WHAT THE TASK REQUIRES: Rewrite the listing below, changing "Where should I click to" to "Which spot should I click to" wherever it occurs and leaving everything else untouched.
### DATA SHOWN ###
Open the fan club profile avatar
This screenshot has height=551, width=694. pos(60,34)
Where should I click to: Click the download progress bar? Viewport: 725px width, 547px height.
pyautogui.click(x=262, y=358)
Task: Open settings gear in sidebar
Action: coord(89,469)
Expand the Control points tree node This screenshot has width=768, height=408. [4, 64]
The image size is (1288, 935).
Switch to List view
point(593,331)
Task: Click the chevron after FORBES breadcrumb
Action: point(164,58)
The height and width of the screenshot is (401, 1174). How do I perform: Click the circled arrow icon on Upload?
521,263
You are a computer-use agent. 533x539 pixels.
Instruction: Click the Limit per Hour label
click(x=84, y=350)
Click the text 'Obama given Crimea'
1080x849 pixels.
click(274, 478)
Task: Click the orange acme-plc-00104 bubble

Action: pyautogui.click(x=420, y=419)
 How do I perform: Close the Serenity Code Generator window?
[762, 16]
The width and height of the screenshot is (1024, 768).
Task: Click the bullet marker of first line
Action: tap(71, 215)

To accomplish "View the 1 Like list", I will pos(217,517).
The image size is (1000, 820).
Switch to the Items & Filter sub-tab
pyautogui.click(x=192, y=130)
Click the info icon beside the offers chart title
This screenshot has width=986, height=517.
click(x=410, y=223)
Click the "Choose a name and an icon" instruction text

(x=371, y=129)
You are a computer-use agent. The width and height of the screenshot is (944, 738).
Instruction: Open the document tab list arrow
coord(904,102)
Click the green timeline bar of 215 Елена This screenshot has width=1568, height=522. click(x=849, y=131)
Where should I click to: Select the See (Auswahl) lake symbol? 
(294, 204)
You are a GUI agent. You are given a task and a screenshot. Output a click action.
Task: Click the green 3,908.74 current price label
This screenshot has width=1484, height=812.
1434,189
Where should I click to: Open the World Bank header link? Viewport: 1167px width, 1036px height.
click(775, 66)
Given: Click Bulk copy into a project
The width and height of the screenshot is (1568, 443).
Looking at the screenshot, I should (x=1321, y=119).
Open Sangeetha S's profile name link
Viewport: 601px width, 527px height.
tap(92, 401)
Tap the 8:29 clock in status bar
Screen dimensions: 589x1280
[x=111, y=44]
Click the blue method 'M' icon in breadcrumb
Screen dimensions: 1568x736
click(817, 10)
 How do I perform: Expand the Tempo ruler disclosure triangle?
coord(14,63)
###
TASK OUTPUT:
Open the fan club profile avatar
This screenshot has height=551, width=694. pos(60,34)
Which spot should I click to: Click the download progress bar? Viewport: 725px width, 547px height.
pyautogui.click(x=262, y=358)
Task: Open settings gear in sidebar
Action: coord(89,469)
Expand the Control points tree node This screenshot has width=768, height=408. [4, 64]
The image size is (1288, 935).
Switch to List view
point(593,331)
Task: Click the chevron after FORBES breadcrumb
Action: point(164,58)
The height and width of the screenshot is (401, 1174). How do I perform: Click the circled arrow icon on Upload?
521,263
You are a computer-use agent. 533x539 pixels.
Instruction: Click the Limit per Hour label
click(x=84, y=350)
Click the text 'Obama given Crimea'
1080x849 pixels.
click(274, 478)
Task: Click the orange acme-plc-00104 bubble

Action: pyautogui.click(x=420, y=419)
 How do I perform: Close the Serenity Code Generator window?
[762, 16]
The width and height of the screenshot is (1024, 768).
Task: Click the bullet marker of first line
Action: tap(71, 215)

To accomplish "View the 1 Like list", I will pos(217,517).
The image size is (1000, 820).
Switch to the Items & Filter sub-tab
pyautogui.click(x=192, y=130)
Click the info icon beside the offers chart title
This screenshot has width=986, height=517.
click(x=410, y=223)
Click the "Choose a name and an icon" instruction text

(x=371, y=129)
You are a computer-use agent. The width and height of the screenshot is (944, 738).
Instruction: Open the document tab list arrow
coord(904,102)
Click the green timeline bar of 215 Елена This screenshot has width=1568, height=522. click(x=849, y=131)
Which spot should I click to: Select the See (Auswahl) lake symbol? 
(294, 204)
You are a GUI agent. You are given a task and a screenshot. Output a click action.
Task: Click the green 3,908.74 current price label
This screenshot has width=1484, height=812.
1434,189
Which spot should I click to: Open the World Bank header link? Viewport: 1167px width, 1036px height.
click(775, 66)
Given: Click Bulk copy into a project
The width and height of the screenshot is (1568, 443).
Looking at the screenshot, I should (x=1321, y=119).
Open Sangeetha S's profile name link
Viewport: 601px width, 527px height.
tap(92, 401)
Tap the 8:29 clock in status bar
Screen dimensions: 589x1280
[x=111, y=44]
Click the blue method 'M' icon in breadcrumb
Screen dimensions: 1568x736
click(817, 10)
 How do I perform: Expand the Tempo ruler disclosure triangle?
coord(14,63)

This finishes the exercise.